Fair Labor Standards Act — Break Time Provisions
activeFederal law does not require employers to provide meal or rest breaks to adult employees. However, when employers choose to offer short breaks (typically 5 to 20 minutes), these must be counted as compensable hours worked under the FLSA. Bona fide meal periods (typically 30 minutes or longer) are not considered hours worked and need not be compensated, provided the employee is completely relieved of all duties during the meal period. If an employee must perform any duties during the meal period, it is compensable time.
Applicability
Requirements
- Meal Breaks
- Required By Federal Law
- No
- Description
- The FLSA does not require employers to provide meal breaks. There is no federal mandate for a meal period of any length for adult employees. Many states, however, do have mandatory meal break requirements.
- If Provided
- Minimum Duration Minutes
- 30
- Compensability
- unpaid
- Conditions For Unpaid Status
- The employee must be completely relieved of all duties for the purpose of eating a regular meal. The employee need not be permitted to leave the premises, but must be free from work responsibilities. If the employee is required to perform any work duties — even minimal tasks — during the meal period, the entire period must be compensated.
- Interrupted Meal Periods
- If a meal period is interrupted by a call to duty, the entire meal period becomes compensable work time. Employers may not dock pay for a meal period during which the employee was not fully relieved of duties.
- On Duty Meal Periods
- On-duty meal periods are counted as hours worked and must be compensated. An on-duty meal period is permissible only when the nature of the work prevents the employee from being relieved of all duties, and the employee has agreed to the on-duty meal period in writing.
- Rest Breaks
- Required By Federal Law
- No
- Description
- The FLSA does not require employers to provide rest breaks. However, many states mandate paid rest breaks (typically 10 minutes per 4 hours worked).
- If Provided
- Short Break Threshold Minutes
- 20
- Short Break Compensability
- paid
- Short Break Rule
- Rest breaks of short duration, typically 20 minutes or less, must be counted as compensable hours worked. These breaks are considered to primarily benefit the employer by promoting efficiency and cannot be excluded from compensable time.
- Longer Break Compensability
- Breaks longer than 20 minutes may be treated as non-compensable bona fide meal periods only if the employee is completely relieved of all duties.
- Key Distinction
- Description
- The critical distinction under federal law is not whether a break is labeled a 'meal break' or 'rest break,' but rather (1) the duration of the break and (2) whether the employee is completely relieved of all duties.

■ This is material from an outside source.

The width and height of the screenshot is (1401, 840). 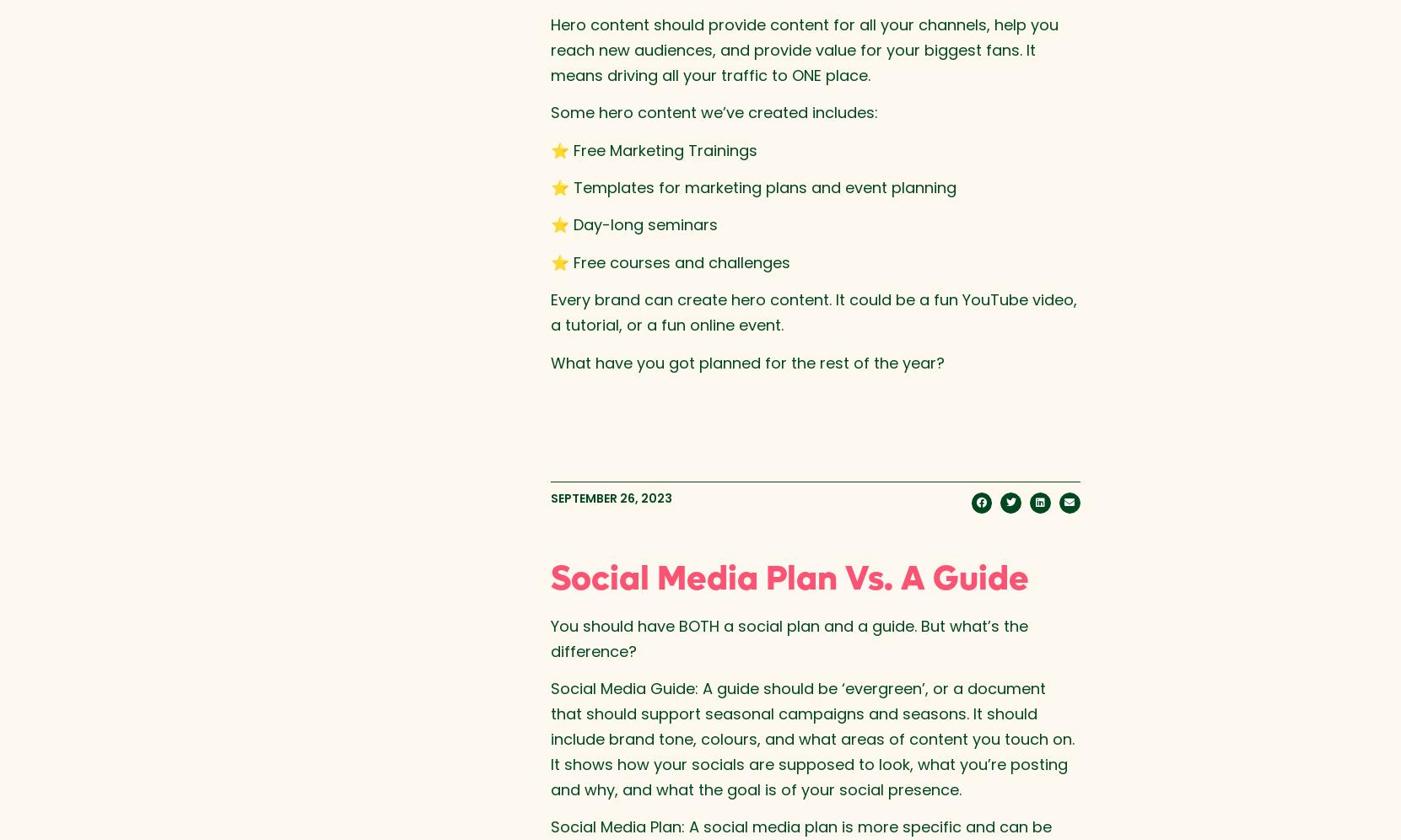 What do you see at coordinates (788, 578) in the screenshot?
I see `'Social Media Plan Vs. A Guide'` at bounding box center [788, 578].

Breaks under 20 minutes are always compensable regardless of label. Breaks of 30 minutes or more are non-compensable only if the employee is fully relieved of duties.
- Unauthorized Extensions
- Description
- If an employee extends an authorized break beyond the permitted time without authorization, the extended time need not be compensated, provided the employer has expressly and unambiguously communicated that the authorized break may only last a specific length of time, that any extension is contrary to the employer's rules, and that any extension will be punished. (29 CFR § 785.18)
Penalties
Because break rules under federal law relate to compensability (i.e., whether break time counts as hours worked for wage and overtime purposes), violations are enforced as unpaid wage violations under the FLSA. Employers who fail to compensate short rest breaks or who improperly deduct for meal periods where the employee was not fully relieved face liability for back wages, liquidated damages (an equal amount), and reasonable attorney fees.
Statute of limitations: 2 years
Notes
Federal break rules focus exclusively on compensability — whether break time counts as paid hours worked — rather than mandating that breaks be provided. Many states (including California, Colorado, Washington, Oregon, and others) require employers to provide specific meal and rest breaks. The federal rules described here serve as a floor that applies in all states: even in states with no break requirements, if an employer voluntarily provides short breaks, those breaks must be paid. The nursing break requirement for nursing mothers is addressed separately under the PUMP for Nursing Mothers Act (29 U.S.C. § 218d). Breaks for minors may be required under state law; see state-specific child labor regulations.